SPEAKER_01:Yeah, I've I've um I've never really used the new year. I I'm excited to use it this year, but I've never really made resolutions or thought about making changes on that day specifically. So we're gonna delve into some meditations and methods of change and looking at ourselves. And I'm excited about that. I'm excited about starting something new and looking into the new year in instead of waiting for things to happen, sort of being the more of a creator. Because when you wait for things to happen, you just have to sort of go along with it. It's like uh I like the idea of a uh of a chat board and you're the pawn being moved around and instead become the the person moving the pawn. So I'm excited for that. And I think this year, I mean we our our house goes on the market today. And yeah, it's it's exciting, it's scary, it's I'm starting to feel like I'm having to tie some uh a bunch of things up here in Ontario. And as much as oh what what comes to me is as much as we want to be the creator, there is an an awful lot of letting go as well. There's like a balance between what putting what we want out into the universe and then and then going with the flow, not trying to control it so much. The ego wants to control, I'm sure.
SPEAKER_00:Well, uh again, I we we talked about it for the last two days. I think you know what interferes with our desire to move into something new is that it may conflict with what we've already decided is our identity. And that we have beliefs about who and what we are, yeah, and what we are and aren't capable of, what's possible for me, what's possible for people like me, the stuff that we inherit from you know uh loving, fearful parents.
SPEAKER_02:Yeah.
SPEAKER_00:You know, oh, so you're the one who thinks you can go to university. I remember being told that by a relative when I was young. Oh, so you think you can do university do? Yeah. And it was funny, you know. That said, as always, it said so much more about them than it did about me. I just saw it as showing up. Let's go, right? They saw it as something enormous to attain, and that it was only for special people with special abilities and special backgrounds.

• _OBJECTIVE_
Rewrite the conversation transcript starting with "SPEAKER_00:Well, uh again, I" and going on through "SPEAKER_02:Yeah.", putting "sense of self" in place of "identity".

• _LISTED ENTRIES_
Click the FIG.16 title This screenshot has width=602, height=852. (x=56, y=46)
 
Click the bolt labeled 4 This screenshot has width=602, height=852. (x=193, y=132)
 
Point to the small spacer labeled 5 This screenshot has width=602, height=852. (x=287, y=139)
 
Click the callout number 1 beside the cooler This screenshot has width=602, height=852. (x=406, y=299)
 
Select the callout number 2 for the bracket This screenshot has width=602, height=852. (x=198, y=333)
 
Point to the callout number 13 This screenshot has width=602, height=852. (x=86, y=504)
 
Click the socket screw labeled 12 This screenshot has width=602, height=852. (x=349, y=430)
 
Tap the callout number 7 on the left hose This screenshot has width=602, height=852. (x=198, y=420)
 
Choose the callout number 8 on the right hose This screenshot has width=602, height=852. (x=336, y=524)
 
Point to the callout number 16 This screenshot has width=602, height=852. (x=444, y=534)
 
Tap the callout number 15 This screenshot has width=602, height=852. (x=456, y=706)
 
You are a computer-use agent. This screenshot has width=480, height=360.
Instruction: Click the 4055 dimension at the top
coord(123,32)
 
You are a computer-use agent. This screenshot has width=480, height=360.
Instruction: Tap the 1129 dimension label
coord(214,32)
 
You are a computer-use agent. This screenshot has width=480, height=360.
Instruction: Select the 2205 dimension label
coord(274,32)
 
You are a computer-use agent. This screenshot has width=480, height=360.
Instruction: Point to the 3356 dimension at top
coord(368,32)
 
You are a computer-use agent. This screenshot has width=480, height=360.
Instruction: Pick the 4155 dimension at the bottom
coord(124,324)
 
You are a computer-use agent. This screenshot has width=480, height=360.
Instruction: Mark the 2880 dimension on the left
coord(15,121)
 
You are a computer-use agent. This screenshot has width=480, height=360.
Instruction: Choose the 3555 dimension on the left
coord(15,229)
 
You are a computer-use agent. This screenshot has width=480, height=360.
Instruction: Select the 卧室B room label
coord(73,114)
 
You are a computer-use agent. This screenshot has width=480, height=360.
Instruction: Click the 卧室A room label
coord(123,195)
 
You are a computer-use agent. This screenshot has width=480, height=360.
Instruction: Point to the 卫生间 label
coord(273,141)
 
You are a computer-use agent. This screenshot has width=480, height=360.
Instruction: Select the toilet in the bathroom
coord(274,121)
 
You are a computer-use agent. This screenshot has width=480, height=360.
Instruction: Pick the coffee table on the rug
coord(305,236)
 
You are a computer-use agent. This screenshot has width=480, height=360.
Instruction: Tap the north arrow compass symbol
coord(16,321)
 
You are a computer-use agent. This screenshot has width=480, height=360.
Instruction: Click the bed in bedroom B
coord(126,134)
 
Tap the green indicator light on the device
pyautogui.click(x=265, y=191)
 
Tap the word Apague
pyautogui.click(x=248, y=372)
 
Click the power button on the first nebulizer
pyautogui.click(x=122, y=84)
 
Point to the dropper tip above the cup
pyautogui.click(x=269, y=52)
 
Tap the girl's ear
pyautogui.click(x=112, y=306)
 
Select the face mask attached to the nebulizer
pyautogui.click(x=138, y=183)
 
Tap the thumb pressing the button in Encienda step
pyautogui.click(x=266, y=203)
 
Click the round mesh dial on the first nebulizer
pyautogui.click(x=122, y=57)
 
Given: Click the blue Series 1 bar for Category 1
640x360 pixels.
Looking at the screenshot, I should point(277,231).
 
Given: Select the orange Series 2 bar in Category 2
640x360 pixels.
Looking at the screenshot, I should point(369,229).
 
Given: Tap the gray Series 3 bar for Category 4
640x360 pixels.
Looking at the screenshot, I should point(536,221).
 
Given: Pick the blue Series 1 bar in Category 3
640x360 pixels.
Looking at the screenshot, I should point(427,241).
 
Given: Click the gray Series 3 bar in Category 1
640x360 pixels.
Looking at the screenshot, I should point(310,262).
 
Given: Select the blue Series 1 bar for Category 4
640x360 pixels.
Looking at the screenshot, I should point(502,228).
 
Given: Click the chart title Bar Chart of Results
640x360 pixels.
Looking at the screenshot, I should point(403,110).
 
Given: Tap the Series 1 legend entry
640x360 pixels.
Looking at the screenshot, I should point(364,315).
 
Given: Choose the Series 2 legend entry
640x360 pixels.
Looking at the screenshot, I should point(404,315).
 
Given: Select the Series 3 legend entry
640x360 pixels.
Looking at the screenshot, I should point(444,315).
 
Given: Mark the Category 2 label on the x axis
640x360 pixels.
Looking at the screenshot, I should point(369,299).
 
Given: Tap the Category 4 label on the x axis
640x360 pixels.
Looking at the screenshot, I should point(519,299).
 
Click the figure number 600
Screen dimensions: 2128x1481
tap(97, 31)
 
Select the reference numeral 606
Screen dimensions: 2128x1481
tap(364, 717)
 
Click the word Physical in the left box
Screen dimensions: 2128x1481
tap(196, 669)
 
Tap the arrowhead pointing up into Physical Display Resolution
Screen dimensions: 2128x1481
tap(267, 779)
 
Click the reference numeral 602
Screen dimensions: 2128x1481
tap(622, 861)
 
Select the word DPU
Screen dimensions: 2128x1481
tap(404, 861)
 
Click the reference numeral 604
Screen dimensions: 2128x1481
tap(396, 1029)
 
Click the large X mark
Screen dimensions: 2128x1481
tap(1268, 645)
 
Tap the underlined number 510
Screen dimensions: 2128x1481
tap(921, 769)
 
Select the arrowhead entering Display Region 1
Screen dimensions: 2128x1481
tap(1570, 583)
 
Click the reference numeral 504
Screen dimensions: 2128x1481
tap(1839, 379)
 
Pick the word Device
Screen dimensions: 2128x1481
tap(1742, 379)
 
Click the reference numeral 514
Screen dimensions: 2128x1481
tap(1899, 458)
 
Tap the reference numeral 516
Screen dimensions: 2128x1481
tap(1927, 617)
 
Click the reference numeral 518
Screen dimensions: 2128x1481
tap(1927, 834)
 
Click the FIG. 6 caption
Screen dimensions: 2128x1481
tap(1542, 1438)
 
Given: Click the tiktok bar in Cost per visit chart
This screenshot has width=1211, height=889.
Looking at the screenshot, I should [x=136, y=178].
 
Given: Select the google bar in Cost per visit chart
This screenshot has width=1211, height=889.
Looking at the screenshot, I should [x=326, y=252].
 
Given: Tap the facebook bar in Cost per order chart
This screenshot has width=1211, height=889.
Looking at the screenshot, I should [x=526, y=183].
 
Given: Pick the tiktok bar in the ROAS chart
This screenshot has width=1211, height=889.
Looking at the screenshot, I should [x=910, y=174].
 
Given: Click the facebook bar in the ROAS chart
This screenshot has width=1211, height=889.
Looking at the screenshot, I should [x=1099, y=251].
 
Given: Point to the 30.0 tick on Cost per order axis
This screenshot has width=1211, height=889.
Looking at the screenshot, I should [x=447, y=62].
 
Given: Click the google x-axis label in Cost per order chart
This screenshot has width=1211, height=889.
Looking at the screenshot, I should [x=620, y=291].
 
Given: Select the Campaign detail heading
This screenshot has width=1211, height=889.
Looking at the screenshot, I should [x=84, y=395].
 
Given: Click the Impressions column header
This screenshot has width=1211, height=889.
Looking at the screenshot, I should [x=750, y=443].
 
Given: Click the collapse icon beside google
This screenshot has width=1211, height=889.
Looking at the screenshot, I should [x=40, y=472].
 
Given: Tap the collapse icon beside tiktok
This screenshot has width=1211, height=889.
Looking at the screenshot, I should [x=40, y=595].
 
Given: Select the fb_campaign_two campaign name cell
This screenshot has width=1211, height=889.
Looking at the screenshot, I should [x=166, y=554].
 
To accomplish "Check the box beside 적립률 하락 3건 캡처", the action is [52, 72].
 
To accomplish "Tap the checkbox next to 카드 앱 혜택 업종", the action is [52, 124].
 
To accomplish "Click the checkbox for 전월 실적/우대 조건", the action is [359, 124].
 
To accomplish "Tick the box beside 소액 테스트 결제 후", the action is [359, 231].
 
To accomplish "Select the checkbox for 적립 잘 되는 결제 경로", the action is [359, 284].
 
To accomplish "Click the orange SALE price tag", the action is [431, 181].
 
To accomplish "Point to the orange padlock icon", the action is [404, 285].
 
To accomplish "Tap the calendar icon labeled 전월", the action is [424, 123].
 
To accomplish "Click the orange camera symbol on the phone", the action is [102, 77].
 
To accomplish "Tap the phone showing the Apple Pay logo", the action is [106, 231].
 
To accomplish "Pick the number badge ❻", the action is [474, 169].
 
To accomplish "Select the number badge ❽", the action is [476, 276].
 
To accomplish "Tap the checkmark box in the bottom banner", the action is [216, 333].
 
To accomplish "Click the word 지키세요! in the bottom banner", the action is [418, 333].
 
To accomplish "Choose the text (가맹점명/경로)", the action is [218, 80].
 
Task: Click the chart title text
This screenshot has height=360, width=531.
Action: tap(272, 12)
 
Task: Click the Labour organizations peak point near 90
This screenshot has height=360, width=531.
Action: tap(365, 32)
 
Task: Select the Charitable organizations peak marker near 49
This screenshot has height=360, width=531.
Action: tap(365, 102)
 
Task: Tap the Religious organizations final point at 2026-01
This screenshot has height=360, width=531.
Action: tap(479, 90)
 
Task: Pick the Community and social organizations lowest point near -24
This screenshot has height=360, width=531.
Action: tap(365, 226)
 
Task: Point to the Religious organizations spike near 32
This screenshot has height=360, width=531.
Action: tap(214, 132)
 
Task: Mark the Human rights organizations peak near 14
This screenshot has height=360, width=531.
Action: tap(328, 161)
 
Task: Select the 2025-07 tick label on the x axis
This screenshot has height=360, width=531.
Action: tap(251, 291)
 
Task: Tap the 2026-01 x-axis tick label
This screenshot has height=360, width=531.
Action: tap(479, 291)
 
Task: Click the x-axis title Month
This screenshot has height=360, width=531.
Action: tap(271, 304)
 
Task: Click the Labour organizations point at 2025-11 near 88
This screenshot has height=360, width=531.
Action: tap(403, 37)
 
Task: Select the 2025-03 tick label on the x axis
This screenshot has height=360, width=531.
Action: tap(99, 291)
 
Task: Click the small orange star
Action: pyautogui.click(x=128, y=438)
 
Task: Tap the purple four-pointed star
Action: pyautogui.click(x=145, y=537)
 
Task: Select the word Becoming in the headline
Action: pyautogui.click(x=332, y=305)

• _FINISHED EXERCISE_
SPEAKER_00:Well, uh again, I we we talked about it for the last two days. I think you know what interferes with our desire to move into something new is that it may conflict with what we've already decided is our sense of self. And that we have beliefs about who and what we are, yeah, and what we are and aren't capable of, what's possible for me, what's possible for people like me, the stuff that we inherit from you know uh loving, fearful parents.
SPEAKER_02:Yeah.